What’s in your fish oil?
Generic fish body and fish liver oils deliver around 0.7g excess ‘fish fat’ (the non-omega-3 fraction) for each 1g oil consumed, so to achieve a dose of 3-4g EPA/DHA the user would also be consuming significant amounts of oil in excess of the ‘active’ component. Standard krill oil (including well known brands) delivers 24% EPA+DHA, and so the total amount of oil required to achieve a therapeutic dose would be around 13g including an excess of 10g non-omega-3 fat being consumed. It is this excess of ‘inactive’ fat that seems to override the positive benefits of the omega-3, regardless of total dose consumed. The body’s mechanisms for digestion, uptake and utilisation of fat are shared by all fats consumed and can therefore become saturated. Taking high concentration oils, such as Igennus Pharmepa Restore 90%, which delivers 1g total ‘active’ EPA in just 1.1g total oil volume, ensures these mechanisms are only dealing with one type of fat, therefore optimal uptake, cellular incorporation and subsequently maximum health benefits are achieved.

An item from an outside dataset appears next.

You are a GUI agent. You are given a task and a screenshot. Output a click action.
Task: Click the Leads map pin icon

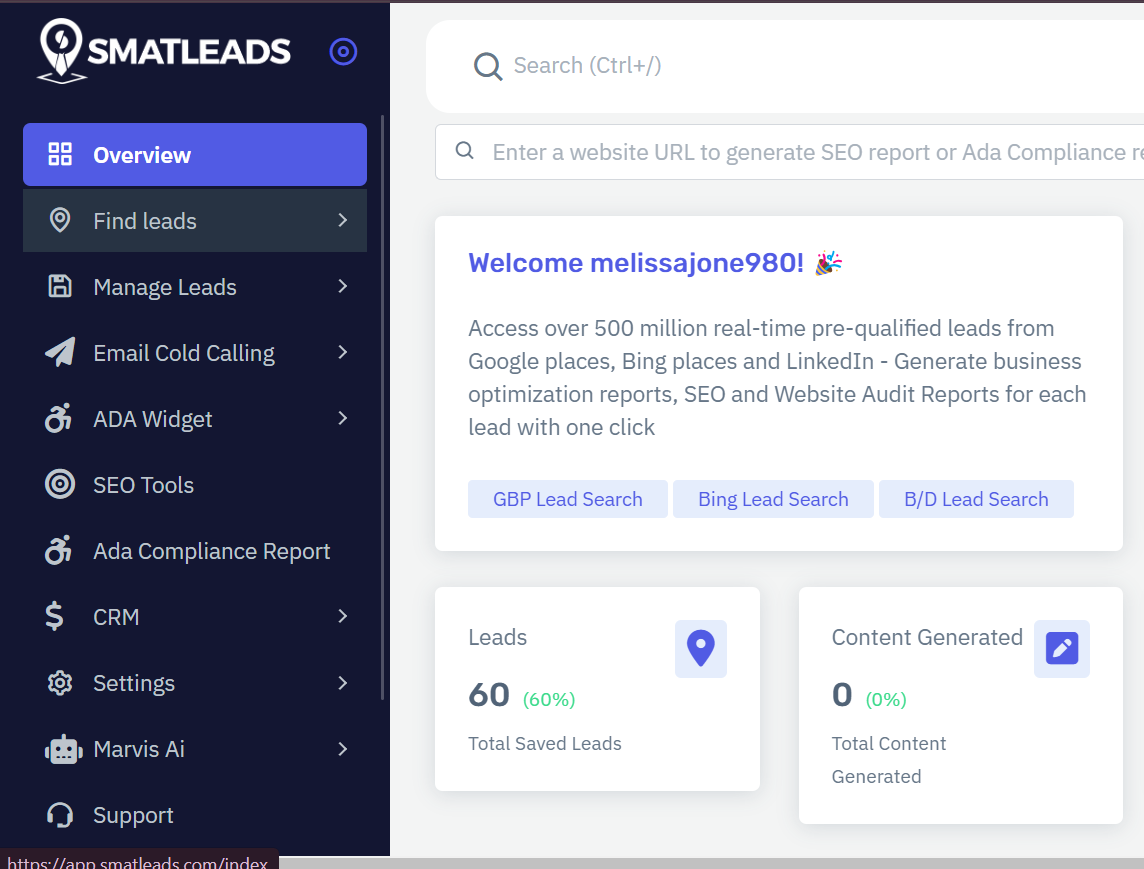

- Kris-Etherton PM, Harris WS, Appel LJ: Fish consumption, fish oil, omega-3 fatty acids, and cardiovascular disease. Circulation 2002, 106:2747-2757.
- Ballantyne CM, Braeckman RA, Soni PN: Icosapent ethyl for the treatment of hypertriglyceridemia. Expert opinion on pharmacotherapy 2013, 14:1409-1416.
- Wei MY, Jacobson TA: Effects of eicosapentaenoic acid versus docosahexaenoic acid on serum lipids: a systematic review and meta-analysis. Curr Atheroscler Rep 2011, 13:474-483.
- Hilleman DE, Malesker MA: Potential benefits of icosapent ethyl on the lipid profile: case studies. Clinical Medicine Insights Cardiology 2014, 8:13-15.
- Sublette ME, Ellis SP, Geant AL, Mann JJ: Meta-analysis of the effects of eicosapentaenoic acid (EPA) in clinical trials in depression. J Clin Psychiatry 2011, 72:1577-1584.
- Schuchardt JP, Schneider I, Meyer H, Neubronner J, von Schacky C, Hahn A: Incorporation of EPA and DHA into plasma phospholipids in response to different omega-3 fatty acid formulations- a comparative bioavailability study of fish oil vs krill oil. Lipids in health and disease 2011, 10:145.
- Laidlaw M, Cockerline CA, Rowe WJ: A randomized clinical trial to determine the efficacy of manufacturers’ recommended doses of omega-3 fatty acids from different sources in facilitating cardiovascular disease risk reduction. Lipids in health and disease 2014, 13:99.
- Albert CM, Hennekens CH, O’Donnell CJ, Ajani UA, Carey VJ, Willett WC, Ruskin JN, Manson JE: Fish consumption and risk of sudden cardiac death. Jama 1998, 279(1):23-28.
- Harris WS: The omega-3 index: clinical utility for therapeutic intervention. Curr Cardiol Rep 2010, 12(6):503-508.
- Salem N, Jr., Kuratko CN: A reexamination of krill oil bioavailability studies. Lipids Health Dis 2014, 13:137.